EXERCISE PROMPT :: Using the data that follows, give again word for word the lines between the one holding "Instruction: Enable the Show label checkbox" and the one holding "The image size", inclusive. Omit the pictures.

ENTRIES PROVIDED ::
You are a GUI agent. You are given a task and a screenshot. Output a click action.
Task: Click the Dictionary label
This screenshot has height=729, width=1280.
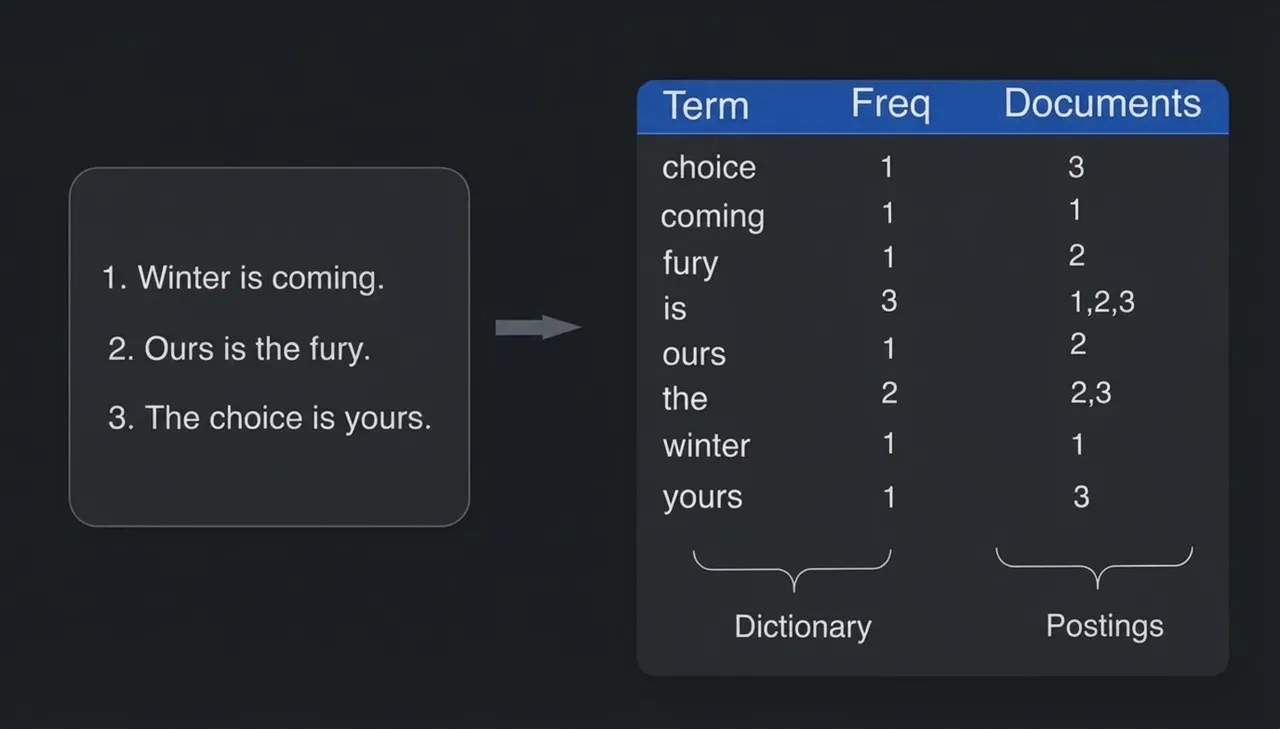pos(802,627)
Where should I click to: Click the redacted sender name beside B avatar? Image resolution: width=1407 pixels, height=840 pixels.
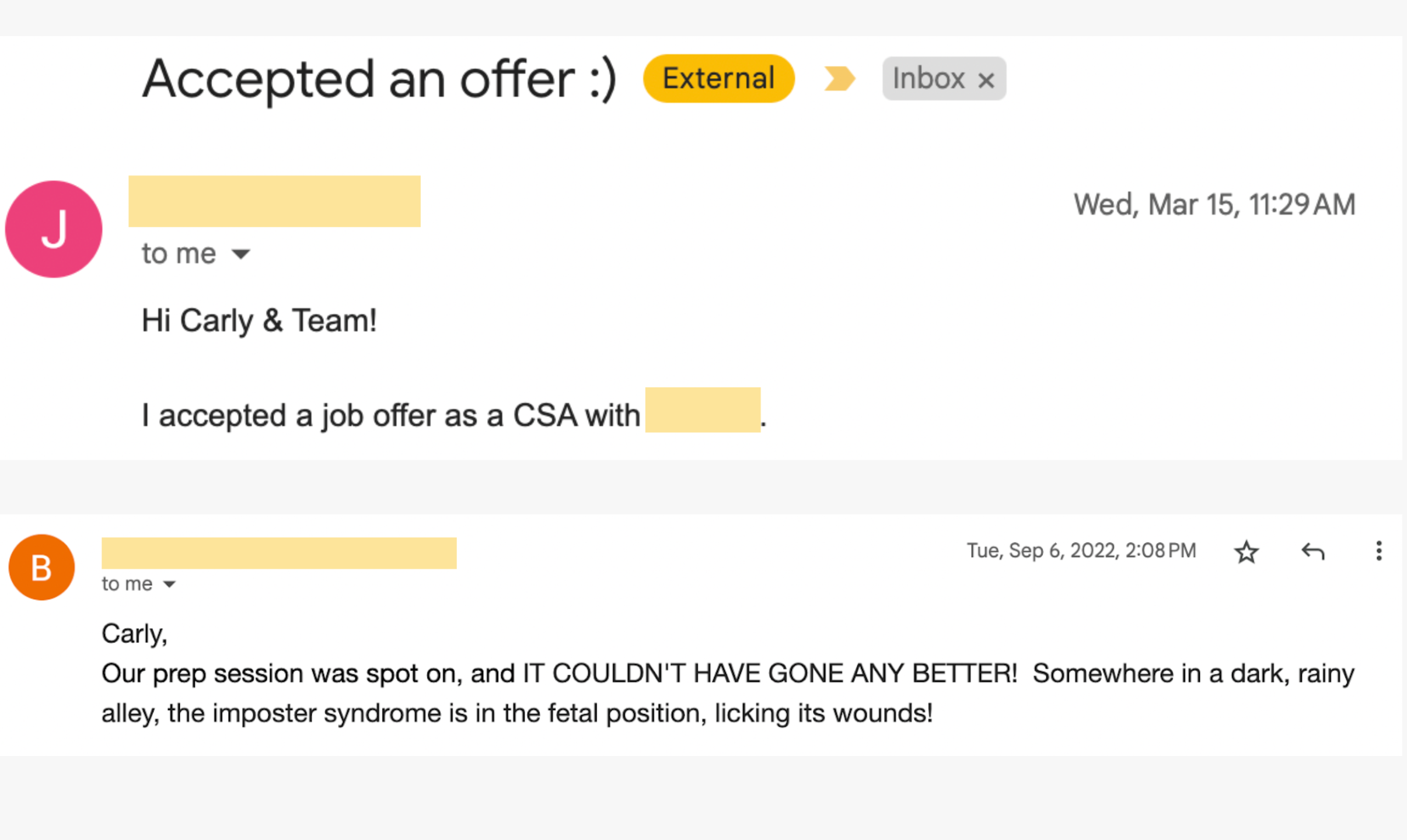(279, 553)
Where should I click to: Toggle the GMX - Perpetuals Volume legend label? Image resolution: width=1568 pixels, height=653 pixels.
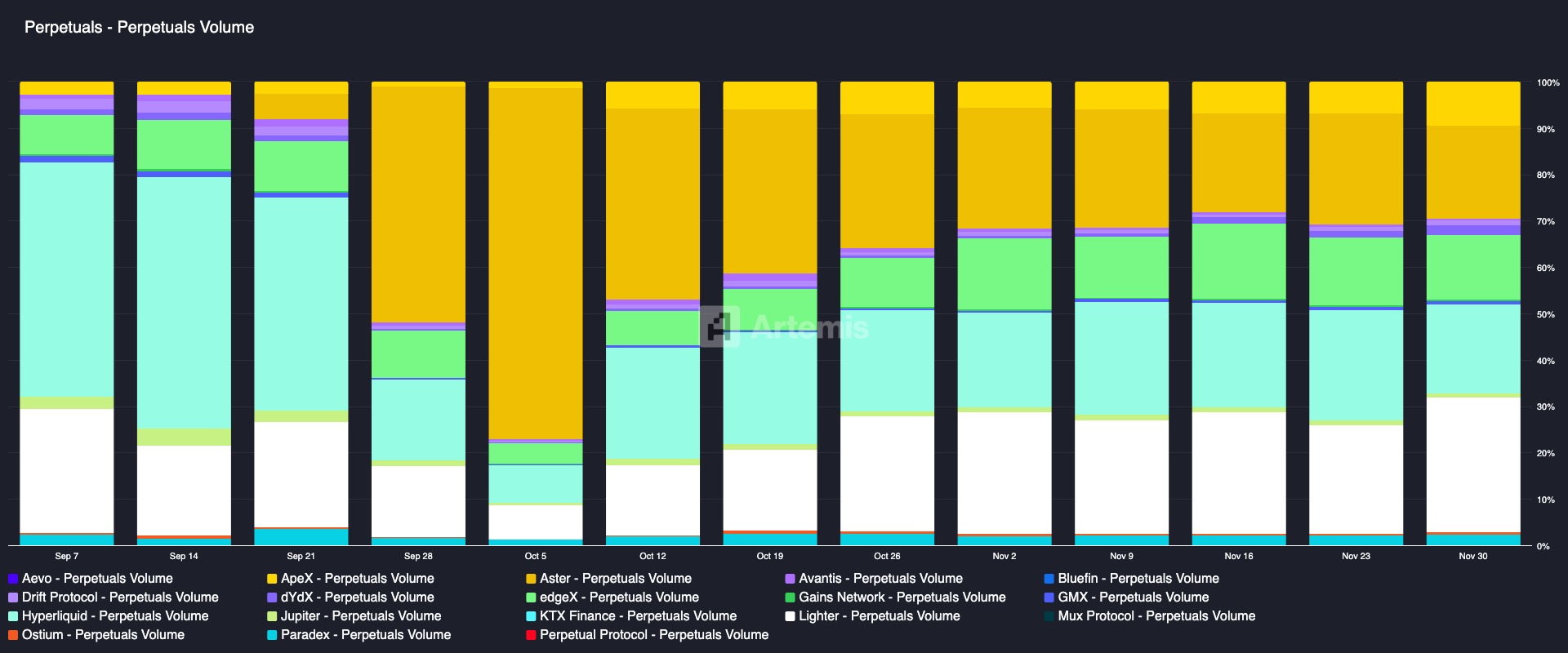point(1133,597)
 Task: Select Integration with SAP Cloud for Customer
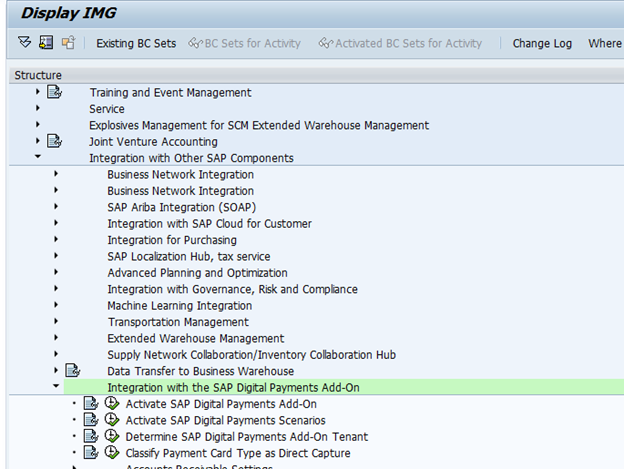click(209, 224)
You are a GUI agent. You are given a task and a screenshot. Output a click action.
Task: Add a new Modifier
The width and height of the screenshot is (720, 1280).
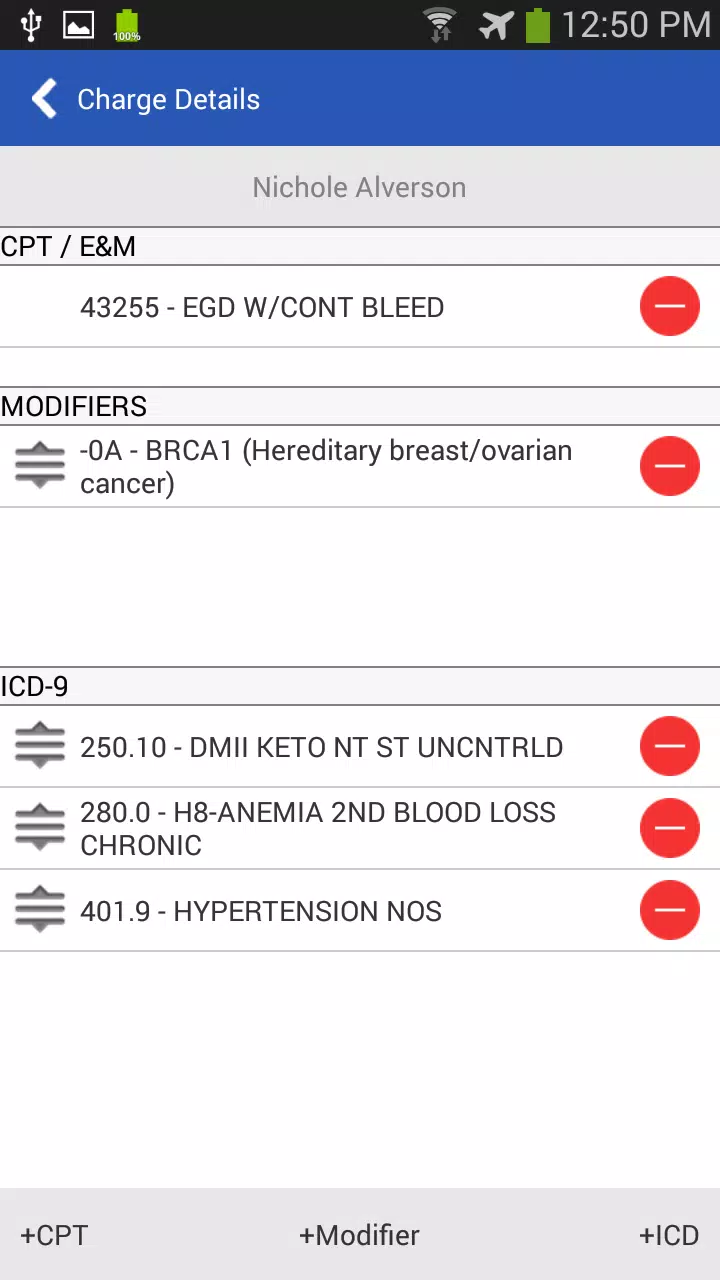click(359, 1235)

==

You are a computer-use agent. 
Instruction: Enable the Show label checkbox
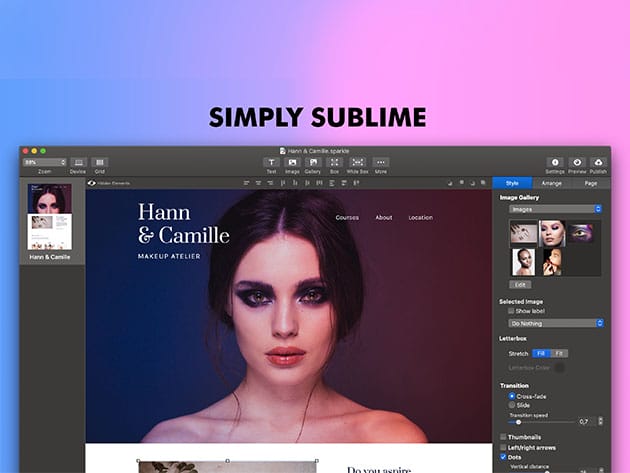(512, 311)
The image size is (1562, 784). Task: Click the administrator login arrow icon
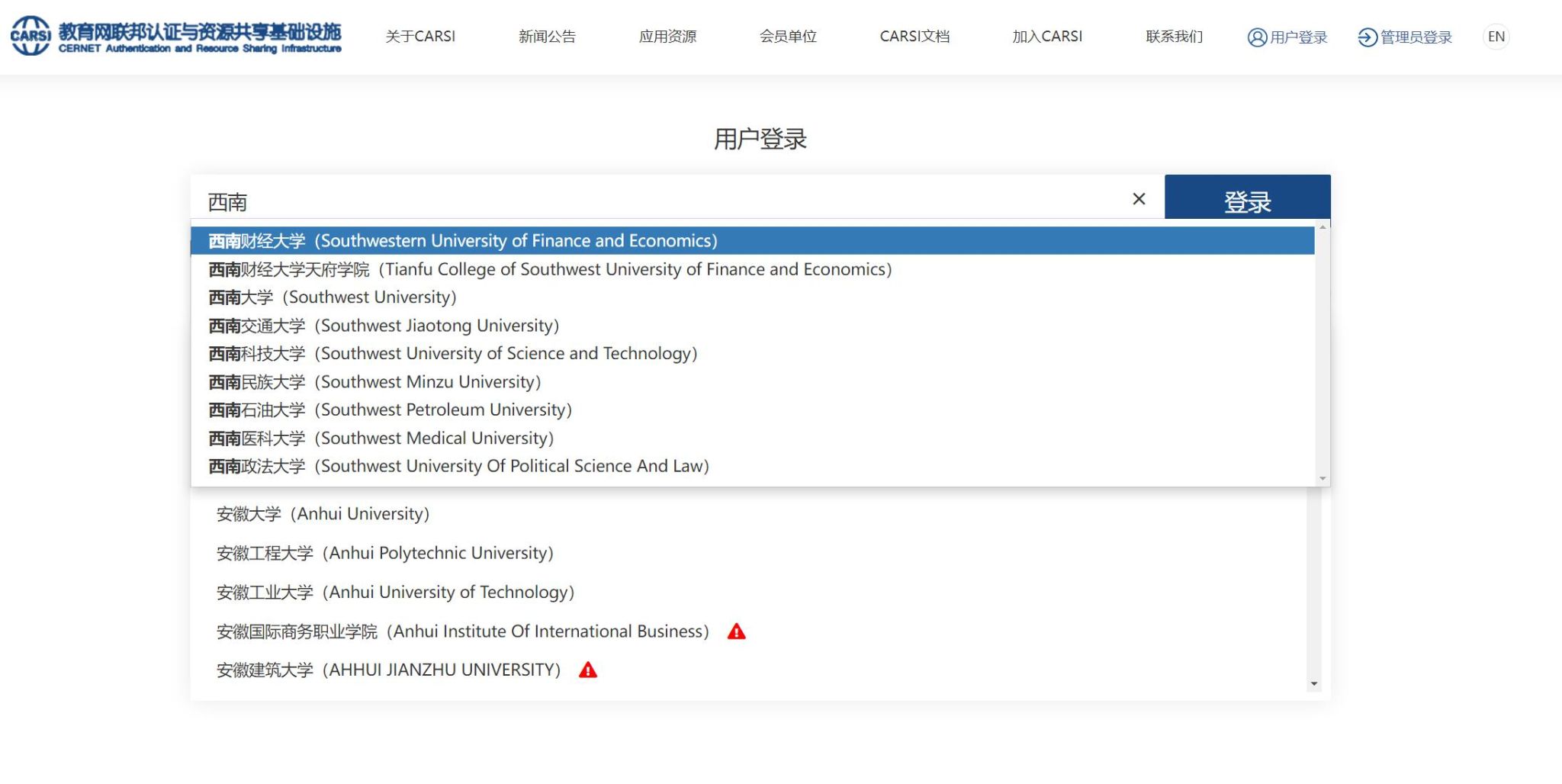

RESULT BELOW ::
Instruction: Enable the Show label checkbox
(512, 311)
The image size is (1562, 784). Task: Click the administrator login arrow icon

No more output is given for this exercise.